The root Halal, however, has two other meanings which are very significant from our viewpoint. The first is that of brightness and shining, as in the verses, “Behold the moon does not shine (halal)" (Job 25:5), and, “When [God’s] lamp shined (halal) over my head” (Job 29:3). The second connotation is that of madness, as in the noun Holelut, referring to the demented state in many places in the Bible.
This would therefore indicate that the word Halal denotes a state where one leaves his normal state of consciousness, and at the same time, perceives spiritual Light. It is distinguished from the many other Hebrew terms for praise, since Halal is praise designated for attaining enlightenment through a state of oblivion.
The relationship between enlightenment and madness should not be too difficult to understand, since the Bible explicitly relates madness to prophecy. In one place, a prophet is called a madman, and the leading commentator, Rabbi Isaac Abarbanel, comments, “They called him mad, since as a result of his meditation (hitbodedut), he appeared demented, not paying attention to mundane affairs.”
In another place we find an even more explicit parallelism. God says, “Every man who is mad, who prophesies, shall be put in the stocks” (Jeremiah 29:26). Here again, the commentaries, most notably Rabbi David Kimchi, state that many people considered the prophets to be mad because of their unusual actions. It was not unusual then, to use the term “prophet” as a synonym for madman.
The word Halal is thus related to the roots Lahah and Lo, which, as discussed above, denote states of negation. It is also related to the root Chalal, meaning hollow, especially in a spiritual sense. Such a level of “hollowness” is closely related to prophecy, this being the level of King David, who said of himself, “My heart is hollow (chalal) within me” (Psalms 109:22).
All this indicates that Halal denotes negation of the senses and ego in the quest of enlightenment. The Psalms were therefore called Tehillim because they were especially designed to help one attain this exalted state.

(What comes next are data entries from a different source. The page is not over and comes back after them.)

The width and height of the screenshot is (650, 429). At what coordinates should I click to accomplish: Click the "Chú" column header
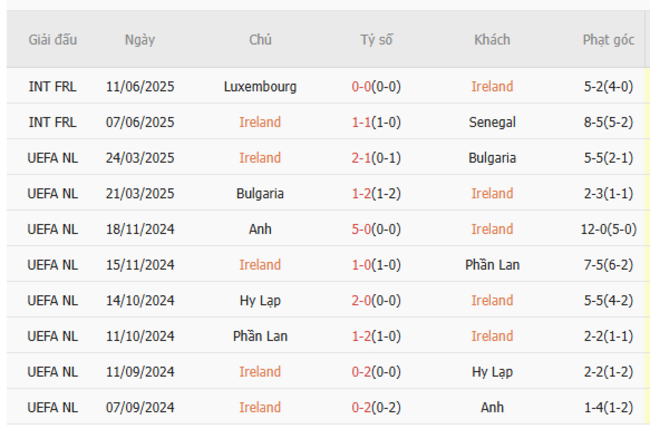pos(260,40)
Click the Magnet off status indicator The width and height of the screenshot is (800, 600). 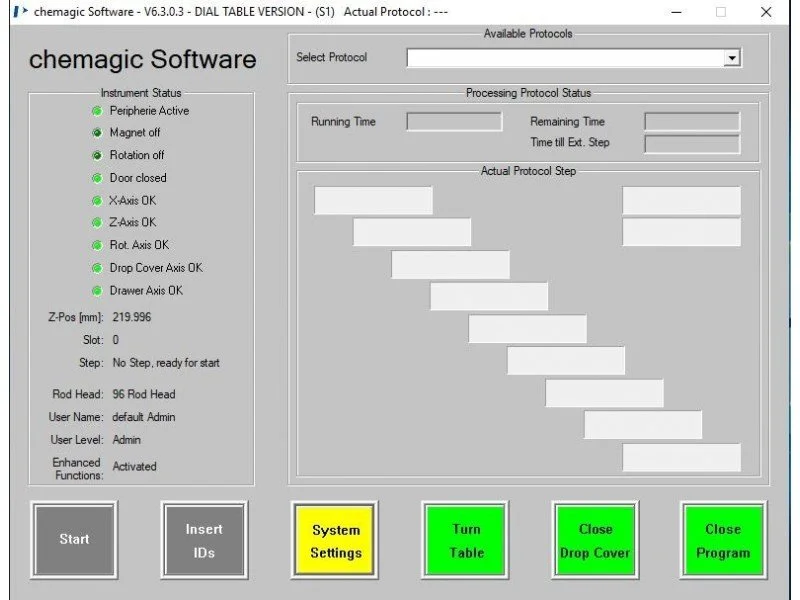[97, 133]
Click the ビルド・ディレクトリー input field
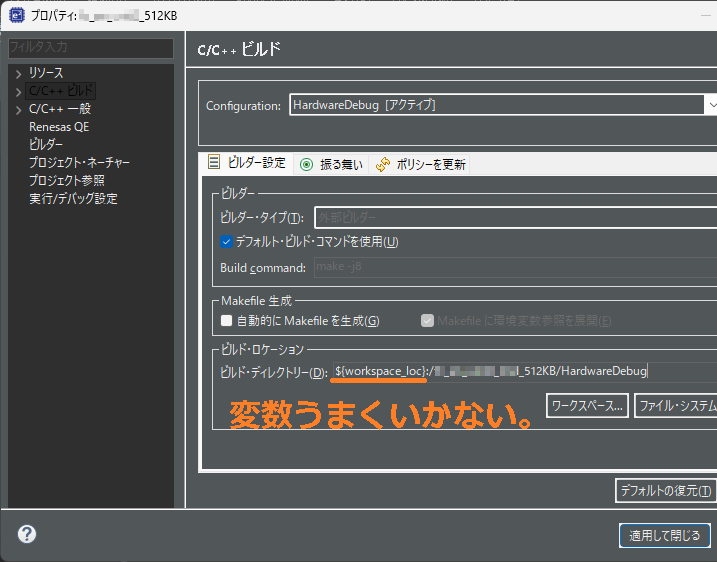717x562 pixels. pos(520,371)
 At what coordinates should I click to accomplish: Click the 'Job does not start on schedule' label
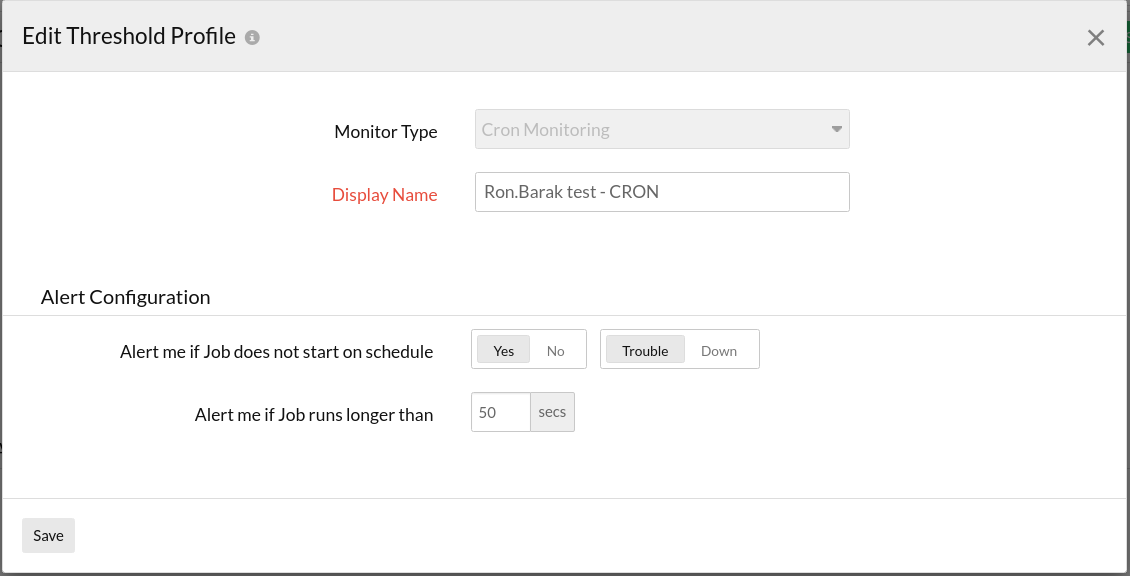coord(276,351)
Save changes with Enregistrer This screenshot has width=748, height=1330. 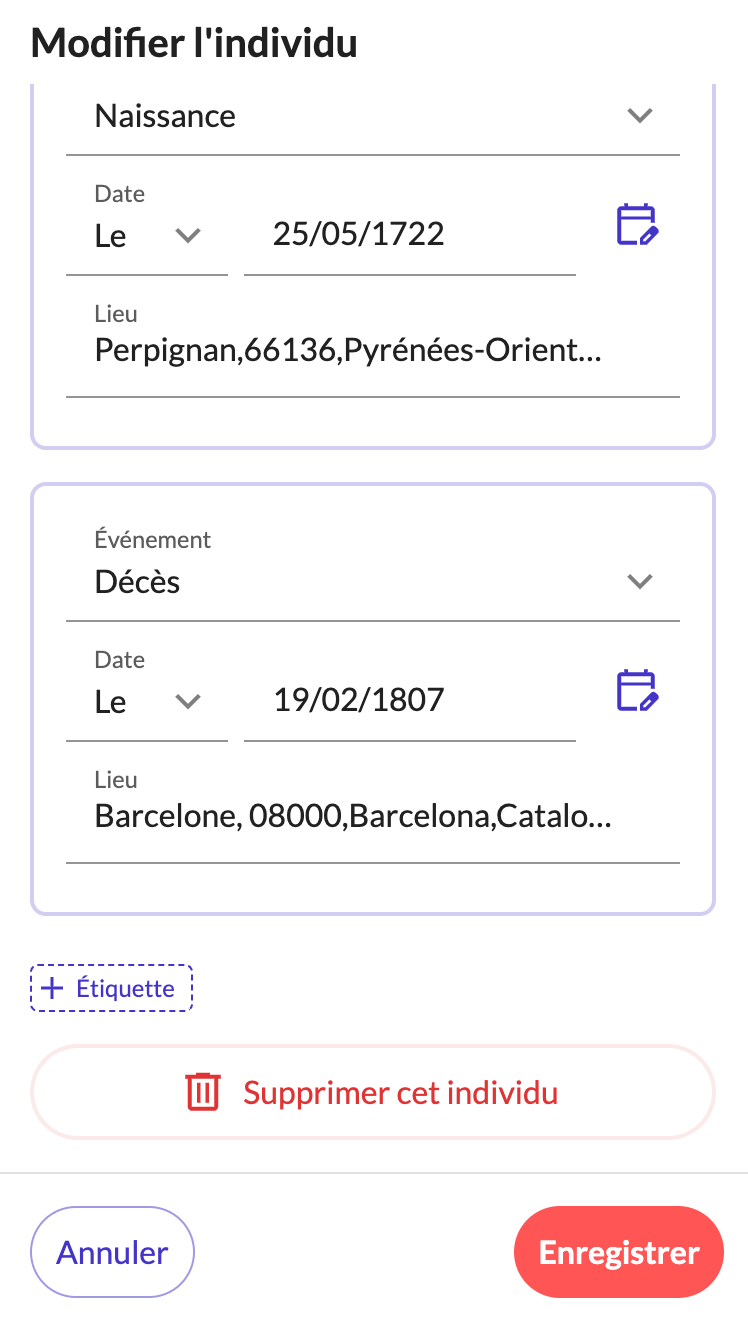coord(618,1253)
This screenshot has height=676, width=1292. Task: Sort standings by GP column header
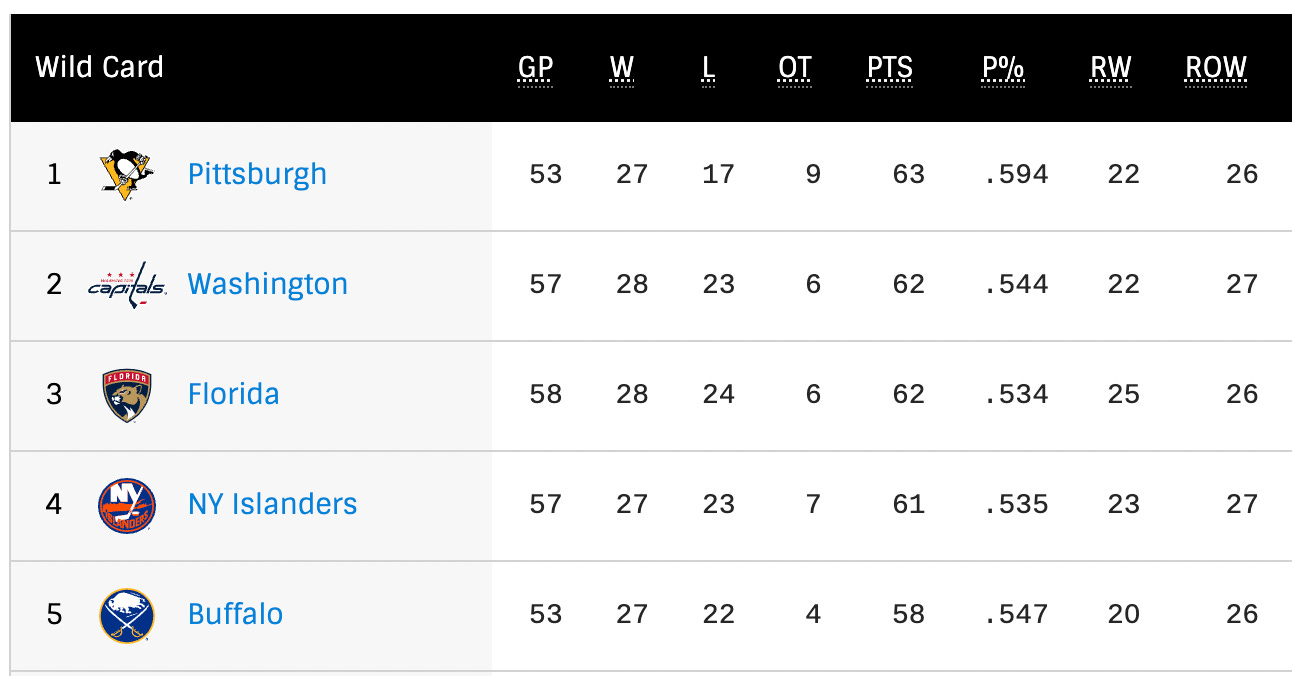(535, 68)
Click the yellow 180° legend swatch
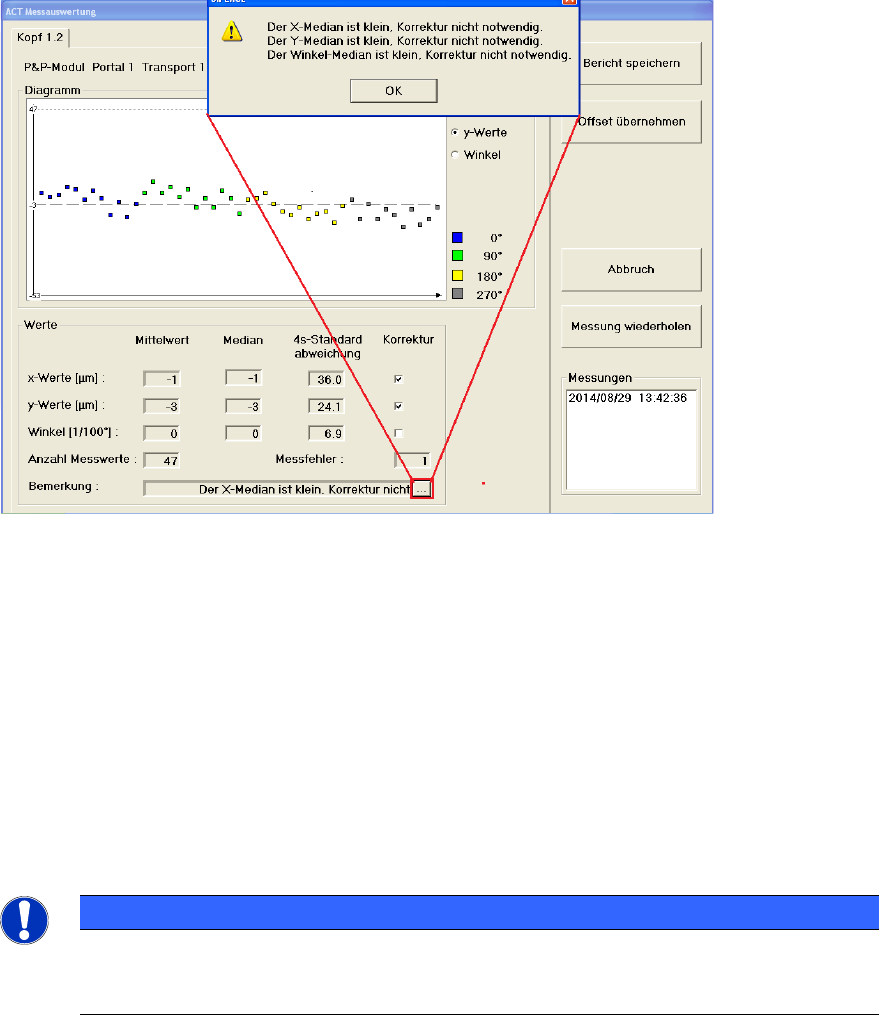 [x=457, y=276]
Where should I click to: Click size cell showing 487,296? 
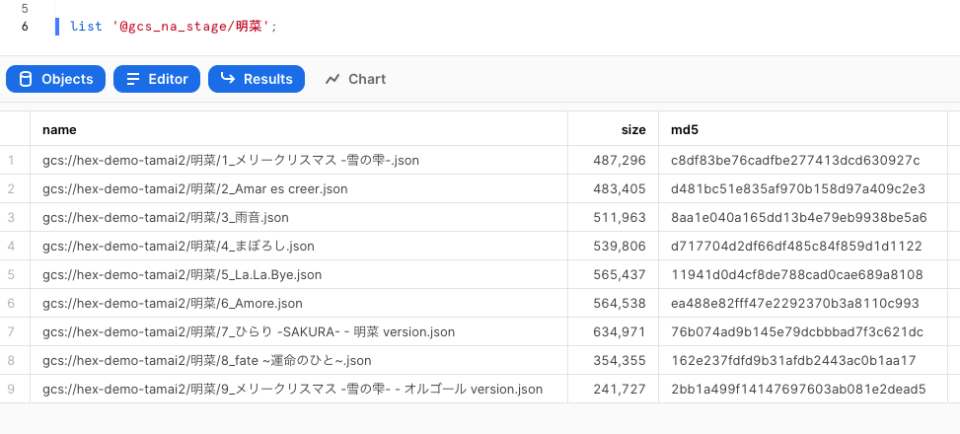613,160
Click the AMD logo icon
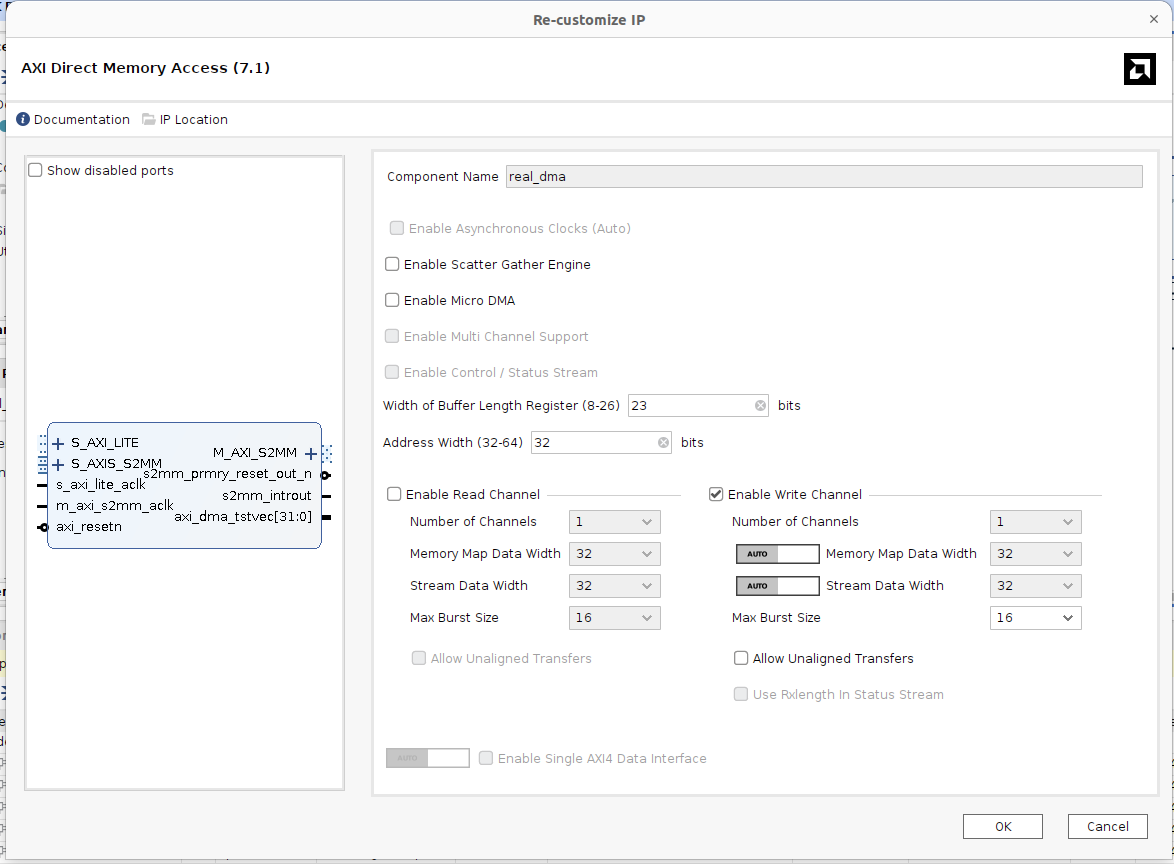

This philological analysis might not be conclusive if it were not backed up by a solid tradition. In the Talmudic tradition there is a clear indication that the Psalms were used to attain the state of enlightenment called Ruach HaKodesh.
If one looks at many Psalms, one sees that they begin with either the phrase, “A Psalm of David” (Mizmor LeDavid) or “Of David, a Psalm” (LeDavid Mizmor). The Talmud states that when a Psalm begins with the phrase, “Of David, a Psalm,” this indicates that he recited the Psalm after he had attained Ruach HaKodesh. But when the Psalm begins with “A Psalm of David,” it means that David actually made use of the Psalm in order to attain his state of enlightenment. Thus at least eighteen of the Psalms were specifically composed as a means of attaining higher states of consciousness.